Last year, a group of data analysts successfully predicted 92 of the 100 songs in the world's largest music vote (though mostly not in order) by mining data from posts on social networks auto-generated by the broadcaster to further expand the reach of the massive voting exercise.
So accurate were their predictions that this year, Triple J disabled the social sharing function that allowed for the data to be scraped.
Yesterday, The Vine reported that the team, who initially weren’t planning a repeat attempt, had a change of heart on Sunday after encouragement from Chicago economist David Quach, and have compiled a new list for this year.
Today iTnews went behind the scenes to find out how they did it.
On Sunday morning, Australia time, Quach contacted Nick Drewe from last year’s Warmest 100 team to say that he’d collected around 400 votes from a search of Twitter, and asked Drewe if he was sure he didn’t want to run the Warmest 100 again.
People had been posting images showing their votes, he noted, and Quach had manually read them and tallied them up. Drewe had a change of heart after repeating Quach’s method.
Instagram “turned out to be a goldmine”, and Drewe re-used code from an Instagram search tool he’d written to search for images tagged with “hottest100”. His code used the Instagram API to find the images, and simply downloaded them.
The team then used a free trial of Optical Character Recognition (OCR) software called Maestro to process the images and extract the votes. The votes were tallied in a simple spreadsheet.
Independently, Mark Pazolli, an engineer and mathematician from Western Australia, developed his own, similar method to that of the Warmest 100 group. He decided to try after hearing that the Warmest 100 wouldn’t run again.

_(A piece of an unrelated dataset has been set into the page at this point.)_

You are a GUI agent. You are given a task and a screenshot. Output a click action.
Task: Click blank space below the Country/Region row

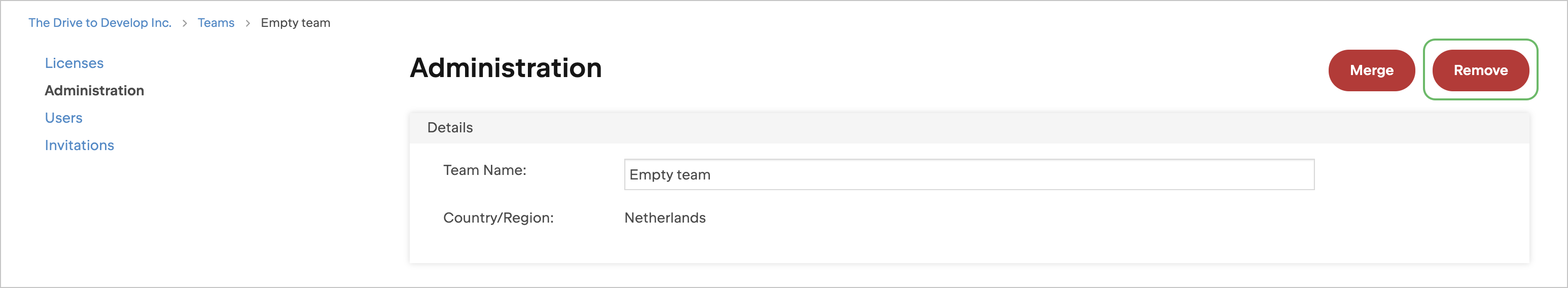click(852, 246)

“When I heard the guys weren’t doing the Warmest 100 again, I thought, ‘why not?’” he said.
Pazolli’s more sophisticated approach allowed him to complete his own list ahead of the Warmest 100 team, as they publicly acknowledged via Twitter.
Pazolli also used the Instagram API to find the source images containing people’s votes, using a program he wrote in Python. He then used wget to download the images, and the open-source OCR program Tesseract to process the images.
Some more Python code cleaned up the resulting text file, which was cross-matched with a list of artists and song titles provided in a pdf by TripleJ to all Hottest 100 voters, again using Python.
Pazolli tried various matching methods, eventually using a locally-sensitive hash called a Nilsimsa hash augmented with some hinting to offset the method’s relative slowness. His approach netted him a total 14,000 votes, just shy of the 17,800 votes collected by the Warmest 100 team.
It makes liberal use of cloud services, embedding players from SoundCloud and YouTube to play songs from the page itself, and traffic is measured using XiTi.com and Google Analytics. This year the team is using the CloudFlare Content Delivery Network (CDN) as a front-end to help manage load to the site.
We now have to wait for the countdown on 26 January to see how accurate this year’s predictions turn out to be.